Exercise: Reproduce every one of the records below, swapping "cart icon" for "basket icon" and leaving everything else as it is.

* START Task data *

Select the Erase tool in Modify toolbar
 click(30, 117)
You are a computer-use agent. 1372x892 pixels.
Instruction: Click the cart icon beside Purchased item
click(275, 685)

* END Task data *

Solution for this task:
Select the Erase tool in Modify toolbar
 click(30, 117)
You are a computer-use agent. 1372x892 pixels.
Instruction: Click the basket icon beside Purchased item
click(275, 685)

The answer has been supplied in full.